[Stored records]
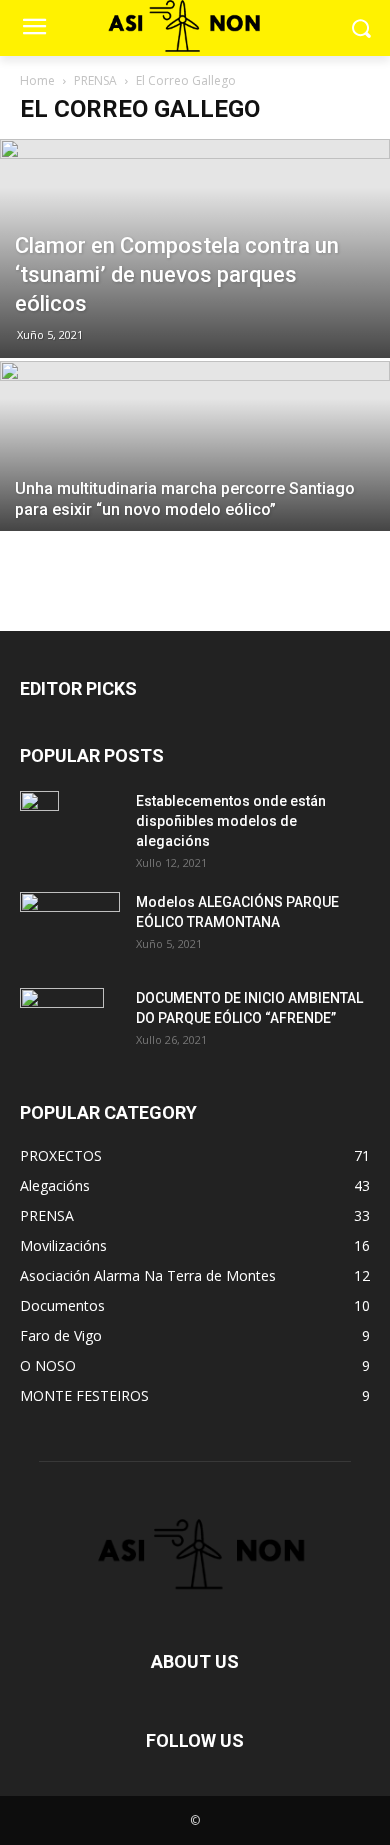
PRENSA (95, 80)
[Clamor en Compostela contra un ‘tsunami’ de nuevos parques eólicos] (195, 248)
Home (37, 80)
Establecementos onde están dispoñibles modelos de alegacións (231, 821)
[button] (360, 27)
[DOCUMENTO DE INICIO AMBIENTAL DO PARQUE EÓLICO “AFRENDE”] (62, 1023)
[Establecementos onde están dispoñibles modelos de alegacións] (39, 826)
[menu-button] (34, 29)
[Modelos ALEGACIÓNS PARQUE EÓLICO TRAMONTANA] (70, 925)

→ What is required: Return all of the lines above without alteration, minus the pictures.

→ Task answer:
PRENSA (95, 80)
[Clamor en Compostela contra un ‘tsunami’ de nuevos parques eólicos] (195, 248)
Home (37, 80)
Establecementos onde están dispoñibles modelos de alegacións (231, 821)
[button] (360, 27)
[DOCUMENTO DE INICIO AMBIENTAL DO PARQUE EÓLICO “AFRENDE”] (62, 1023)
[Establecementos onde están dispoñibles modelos de alegacións] (39, 826)
[menu-button] (34, 29)
[Modelos ALEGACIÓNS PARQUE EÓLICO TRAMONTANA] (70, 925)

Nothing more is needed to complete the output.